Oltre a presentarci nel dettaglio le attività portate avanti dall’Associazione, abbiamo parlato della genitorialità e dei cambiamenti che, soprattutto a seguito della pandemia, hanno contribuito a creare un modo diverso di essere madri, nuove difficoltà da affrontare: l’aumento del lavoro di cura, da sempre appannaggio delle donne, la necessità di trovare un reddito o, al contrario, di restare a casa sostenendo il lavoro dei mariti, l’aiuto ai figli e alle figlie nella didattica a distanza. Non dimenticando, poi, l’importanza di discorsi e pratiche che mettano al centro i diritti, ancora troppo vulnerabili, delle donne.
«I servizi di prevenzione per tutto quello che ruota attorno alle donne sono importanti: i vaccini contro il Papilloma Virus, ad esempio, costano moltissimo, poi ci sarebbe il discorso sull’applicazione della 194, quindi il diritto all’interruzione di gravidanza, l’accompagnamento alla nascita. Non si tratta di veterofemminismo, come chi non vuole capire dice, è un cerchio che si chiude».
Ci parli un po’ di Spazio Mamme e delle attività che svolgete?
Spazio Mamme è un programma parallelo al Punto Luce, che gestiamo insieme a Save the Children, dedicato a bambini e bambine da zero a sei anni e alle mamme. In realtà ai genitori, ma in questo caso le madri rappresentano il fulcro. Dunque si tratta di un programma fondato sul benessere dei bambini e delle bambine da zero a sei anni, ma questo presupposto comporta l’esistenza di un mondo attorno: sostegno alla genitorialità, all’autonomia e all’autodeterminazione, accompagnamento ai servizi. Attraverso le mamme, i bambini e le bambine lavoriamo in alleanza assoluta con le famiglie, perché non è possibile portare a compimento un progetto educativo se non si è in alleanza con i genitori.

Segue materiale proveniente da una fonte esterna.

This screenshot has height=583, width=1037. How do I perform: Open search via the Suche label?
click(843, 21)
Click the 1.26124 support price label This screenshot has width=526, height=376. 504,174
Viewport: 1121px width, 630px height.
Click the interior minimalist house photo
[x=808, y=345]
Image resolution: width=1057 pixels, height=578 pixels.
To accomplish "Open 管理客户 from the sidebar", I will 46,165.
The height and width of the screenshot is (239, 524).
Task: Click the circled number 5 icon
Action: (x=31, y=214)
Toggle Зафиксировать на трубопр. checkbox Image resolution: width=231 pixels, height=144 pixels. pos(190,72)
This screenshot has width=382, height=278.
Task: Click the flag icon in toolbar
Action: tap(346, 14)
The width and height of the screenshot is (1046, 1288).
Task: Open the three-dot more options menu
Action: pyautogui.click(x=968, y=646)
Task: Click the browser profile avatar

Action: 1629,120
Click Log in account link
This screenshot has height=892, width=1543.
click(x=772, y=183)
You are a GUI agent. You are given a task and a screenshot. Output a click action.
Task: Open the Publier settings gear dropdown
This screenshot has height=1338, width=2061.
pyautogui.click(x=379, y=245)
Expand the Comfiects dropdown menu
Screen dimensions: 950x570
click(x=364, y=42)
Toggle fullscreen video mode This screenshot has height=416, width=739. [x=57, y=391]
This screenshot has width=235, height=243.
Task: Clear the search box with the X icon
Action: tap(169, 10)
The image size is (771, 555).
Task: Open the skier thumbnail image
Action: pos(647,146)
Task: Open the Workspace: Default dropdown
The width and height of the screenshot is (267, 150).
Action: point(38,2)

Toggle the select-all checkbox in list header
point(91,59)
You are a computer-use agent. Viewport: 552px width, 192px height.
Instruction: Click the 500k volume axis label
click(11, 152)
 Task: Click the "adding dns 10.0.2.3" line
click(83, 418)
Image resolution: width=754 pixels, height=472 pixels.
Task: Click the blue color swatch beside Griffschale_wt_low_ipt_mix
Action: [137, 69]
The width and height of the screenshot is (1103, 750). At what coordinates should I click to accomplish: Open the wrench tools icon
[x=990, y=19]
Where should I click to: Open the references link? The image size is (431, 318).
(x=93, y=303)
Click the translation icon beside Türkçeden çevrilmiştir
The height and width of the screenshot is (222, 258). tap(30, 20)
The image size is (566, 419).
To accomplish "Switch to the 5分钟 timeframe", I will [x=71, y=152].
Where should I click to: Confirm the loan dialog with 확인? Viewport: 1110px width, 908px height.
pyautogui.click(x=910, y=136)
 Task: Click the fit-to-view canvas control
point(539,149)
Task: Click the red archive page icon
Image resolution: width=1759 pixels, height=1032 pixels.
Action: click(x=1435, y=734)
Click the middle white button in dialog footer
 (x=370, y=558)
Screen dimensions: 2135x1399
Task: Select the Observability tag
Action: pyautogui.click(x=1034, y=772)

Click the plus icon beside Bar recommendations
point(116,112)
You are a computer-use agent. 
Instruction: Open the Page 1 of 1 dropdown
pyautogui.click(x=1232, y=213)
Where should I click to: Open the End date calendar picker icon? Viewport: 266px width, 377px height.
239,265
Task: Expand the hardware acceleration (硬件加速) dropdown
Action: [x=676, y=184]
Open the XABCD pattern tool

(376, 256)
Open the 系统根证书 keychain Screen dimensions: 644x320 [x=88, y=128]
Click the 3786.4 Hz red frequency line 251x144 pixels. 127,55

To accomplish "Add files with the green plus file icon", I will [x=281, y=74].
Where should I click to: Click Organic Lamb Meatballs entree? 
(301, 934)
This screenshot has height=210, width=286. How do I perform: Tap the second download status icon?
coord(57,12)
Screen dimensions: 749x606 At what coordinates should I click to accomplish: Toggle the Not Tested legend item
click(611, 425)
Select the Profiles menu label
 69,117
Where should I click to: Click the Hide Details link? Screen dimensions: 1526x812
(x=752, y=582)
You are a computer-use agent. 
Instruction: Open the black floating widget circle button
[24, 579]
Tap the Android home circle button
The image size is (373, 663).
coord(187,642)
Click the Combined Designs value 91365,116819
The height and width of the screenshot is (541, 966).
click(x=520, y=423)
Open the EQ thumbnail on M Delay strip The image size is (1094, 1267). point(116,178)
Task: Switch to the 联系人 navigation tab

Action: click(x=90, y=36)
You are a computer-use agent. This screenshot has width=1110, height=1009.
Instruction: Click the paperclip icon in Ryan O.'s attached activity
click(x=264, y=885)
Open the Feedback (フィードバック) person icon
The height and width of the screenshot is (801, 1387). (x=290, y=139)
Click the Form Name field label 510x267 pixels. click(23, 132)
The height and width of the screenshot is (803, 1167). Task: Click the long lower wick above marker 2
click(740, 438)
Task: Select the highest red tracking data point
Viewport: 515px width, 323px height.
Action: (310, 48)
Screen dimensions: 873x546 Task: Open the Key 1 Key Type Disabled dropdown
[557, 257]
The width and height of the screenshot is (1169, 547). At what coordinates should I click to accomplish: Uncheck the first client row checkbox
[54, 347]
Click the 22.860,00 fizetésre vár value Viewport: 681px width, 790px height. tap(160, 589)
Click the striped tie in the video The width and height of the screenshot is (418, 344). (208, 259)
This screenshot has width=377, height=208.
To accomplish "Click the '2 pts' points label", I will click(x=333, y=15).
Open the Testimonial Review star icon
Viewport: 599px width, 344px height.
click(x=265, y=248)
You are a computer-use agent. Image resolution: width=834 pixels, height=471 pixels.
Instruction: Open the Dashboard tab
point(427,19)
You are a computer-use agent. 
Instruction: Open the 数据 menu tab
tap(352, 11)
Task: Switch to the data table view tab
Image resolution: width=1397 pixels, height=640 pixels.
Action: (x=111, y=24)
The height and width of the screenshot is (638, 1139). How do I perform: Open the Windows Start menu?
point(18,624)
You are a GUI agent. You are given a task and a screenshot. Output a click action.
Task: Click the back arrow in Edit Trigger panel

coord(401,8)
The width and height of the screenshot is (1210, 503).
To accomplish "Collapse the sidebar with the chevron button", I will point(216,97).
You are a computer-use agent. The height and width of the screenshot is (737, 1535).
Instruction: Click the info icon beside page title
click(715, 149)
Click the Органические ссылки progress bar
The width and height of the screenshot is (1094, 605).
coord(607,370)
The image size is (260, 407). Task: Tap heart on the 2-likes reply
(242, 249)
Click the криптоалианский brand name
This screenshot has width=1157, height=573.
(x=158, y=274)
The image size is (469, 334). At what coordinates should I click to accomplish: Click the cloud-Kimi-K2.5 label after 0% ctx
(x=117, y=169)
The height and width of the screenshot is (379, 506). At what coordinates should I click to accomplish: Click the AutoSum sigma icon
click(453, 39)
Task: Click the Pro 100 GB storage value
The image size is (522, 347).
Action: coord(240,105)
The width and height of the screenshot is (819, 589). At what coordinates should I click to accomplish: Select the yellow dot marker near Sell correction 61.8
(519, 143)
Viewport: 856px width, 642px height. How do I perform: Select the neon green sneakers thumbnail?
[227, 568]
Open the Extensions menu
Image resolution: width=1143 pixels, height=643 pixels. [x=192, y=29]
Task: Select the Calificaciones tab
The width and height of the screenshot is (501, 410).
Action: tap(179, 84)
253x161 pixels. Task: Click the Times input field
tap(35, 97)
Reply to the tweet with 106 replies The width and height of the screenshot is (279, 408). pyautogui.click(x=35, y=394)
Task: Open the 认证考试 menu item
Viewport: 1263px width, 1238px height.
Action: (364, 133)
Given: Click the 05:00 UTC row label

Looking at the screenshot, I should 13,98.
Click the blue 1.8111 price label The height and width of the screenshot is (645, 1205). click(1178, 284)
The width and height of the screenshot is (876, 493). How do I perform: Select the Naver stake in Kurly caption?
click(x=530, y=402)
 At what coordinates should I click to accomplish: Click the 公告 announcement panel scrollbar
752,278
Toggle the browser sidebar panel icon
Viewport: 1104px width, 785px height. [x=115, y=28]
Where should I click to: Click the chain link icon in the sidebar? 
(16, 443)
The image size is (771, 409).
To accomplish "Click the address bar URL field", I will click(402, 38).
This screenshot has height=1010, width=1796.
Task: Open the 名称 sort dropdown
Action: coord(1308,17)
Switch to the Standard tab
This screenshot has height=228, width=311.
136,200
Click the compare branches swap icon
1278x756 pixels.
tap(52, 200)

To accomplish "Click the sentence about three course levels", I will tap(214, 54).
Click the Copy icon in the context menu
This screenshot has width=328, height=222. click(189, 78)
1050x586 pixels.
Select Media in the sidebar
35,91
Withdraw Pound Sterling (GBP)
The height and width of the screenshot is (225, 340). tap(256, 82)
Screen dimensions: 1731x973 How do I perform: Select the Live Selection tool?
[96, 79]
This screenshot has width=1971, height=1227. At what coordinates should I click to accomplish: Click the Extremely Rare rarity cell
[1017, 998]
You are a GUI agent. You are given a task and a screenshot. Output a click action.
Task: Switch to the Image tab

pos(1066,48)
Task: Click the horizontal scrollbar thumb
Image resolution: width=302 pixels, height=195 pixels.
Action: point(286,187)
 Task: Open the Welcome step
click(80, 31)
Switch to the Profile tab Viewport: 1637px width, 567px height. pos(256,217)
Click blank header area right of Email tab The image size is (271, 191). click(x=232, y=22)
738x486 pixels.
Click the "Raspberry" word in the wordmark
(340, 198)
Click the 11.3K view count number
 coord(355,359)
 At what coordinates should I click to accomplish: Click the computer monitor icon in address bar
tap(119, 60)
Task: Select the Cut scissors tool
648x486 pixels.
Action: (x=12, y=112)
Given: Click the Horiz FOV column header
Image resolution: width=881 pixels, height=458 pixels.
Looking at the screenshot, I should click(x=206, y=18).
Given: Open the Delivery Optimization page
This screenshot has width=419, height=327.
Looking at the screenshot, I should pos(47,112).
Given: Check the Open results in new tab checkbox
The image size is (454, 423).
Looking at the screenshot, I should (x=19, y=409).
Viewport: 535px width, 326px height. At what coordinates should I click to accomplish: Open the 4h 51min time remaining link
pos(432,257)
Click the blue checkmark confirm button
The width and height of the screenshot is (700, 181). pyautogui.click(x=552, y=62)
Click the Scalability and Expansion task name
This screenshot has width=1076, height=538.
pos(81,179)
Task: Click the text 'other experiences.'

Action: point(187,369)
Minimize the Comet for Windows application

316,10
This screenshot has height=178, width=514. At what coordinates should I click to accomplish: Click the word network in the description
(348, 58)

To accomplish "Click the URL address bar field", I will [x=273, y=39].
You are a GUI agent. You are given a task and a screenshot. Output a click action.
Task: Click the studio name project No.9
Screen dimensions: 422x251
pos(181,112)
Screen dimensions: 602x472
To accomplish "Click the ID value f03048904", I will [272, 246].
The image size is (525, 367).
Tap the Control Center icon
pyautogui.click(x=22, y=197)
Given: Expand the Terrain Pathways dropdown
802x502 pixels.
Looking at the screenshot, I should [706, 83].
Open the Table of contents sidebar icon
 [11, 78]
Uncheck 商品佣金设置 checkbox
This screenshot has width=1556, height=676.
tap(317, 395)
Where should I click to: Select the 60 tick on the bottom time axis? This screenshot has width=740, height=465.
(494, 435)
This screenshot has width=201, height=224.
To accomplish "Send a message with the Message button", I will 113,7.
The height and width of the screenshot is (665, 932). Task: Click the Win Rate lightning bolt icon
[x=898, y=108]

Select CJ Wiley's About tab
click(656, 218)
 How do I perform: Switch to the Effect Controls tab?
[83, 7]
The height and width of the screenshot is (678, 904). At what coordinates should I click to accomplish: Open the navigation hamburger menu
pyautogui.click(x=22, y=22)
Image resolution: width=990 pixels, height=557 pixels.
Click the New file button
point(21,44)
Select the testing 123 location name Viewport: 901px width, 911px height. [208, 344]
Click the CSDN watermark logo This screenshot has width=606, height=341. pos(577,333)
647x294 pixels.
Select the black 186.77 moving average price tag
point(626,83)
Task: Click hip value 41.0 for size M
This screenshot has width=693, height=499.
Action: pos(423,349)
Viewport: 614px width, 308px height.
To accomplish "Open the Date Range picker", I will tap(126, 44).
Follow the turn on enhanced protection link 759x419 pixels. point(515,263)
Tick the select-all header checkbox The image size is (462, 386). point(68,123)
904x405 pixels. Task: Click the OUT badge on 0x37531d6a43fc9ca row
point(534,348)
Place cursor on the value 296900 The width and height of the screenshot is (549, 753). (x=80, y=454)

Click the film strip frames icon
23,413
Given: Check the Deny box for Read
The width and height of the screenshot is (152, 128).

È difficile raccontare, potrei provare a farlo attraverso i fatti. In primo luogo proponiamo attività rivolte alle donne, lasciando loro uno spazio di recupero del loro tempo, della cura di sé, del rilassamento. Negli anni abbiamo organizzato corsi di Yoga, Zumba e Fitness, ma anche cucito, serigrafia e un laboratorio di cucina con un programma dedicato alla sana alimentazione. Insomma, attività grazie alle quali le mamme possano sperimentare sé stesse in un ambiente protetto in cui i loro figli e le loro figlie fanno altro insieme a noi educatrici. Parallelamente alle attività per le mamme ci sono quelle per i bambini, come il gioco libero che si svolge nello spazio morbido già a partire dai sei mesi, utile a stimolare la motricità e a sviluppare abilità logico-matematiche. Poi ci sono le attività mamma-bambino, che consideriamo di supporto alla genitorialità. La lettura ad alta voce, che inizia a partire dalla gravidanza, ha avuto molto successo, soprattutto prima del lockdown. Avevamo organizzato un laboratorio in presenza nella biblioteca, dopodiché abbiamo continuato online e durante il periodo di isolamento alcune mamme ci hanno inviato dei video in cui leggevano ai loro figli e alle loro figlie. Oltre alla spesa, in quel periodo terribile in cui c’è stato un acuirsi dei bisogni enorme, ci hanno chiesto dei libri. Erano tra le loro necessità.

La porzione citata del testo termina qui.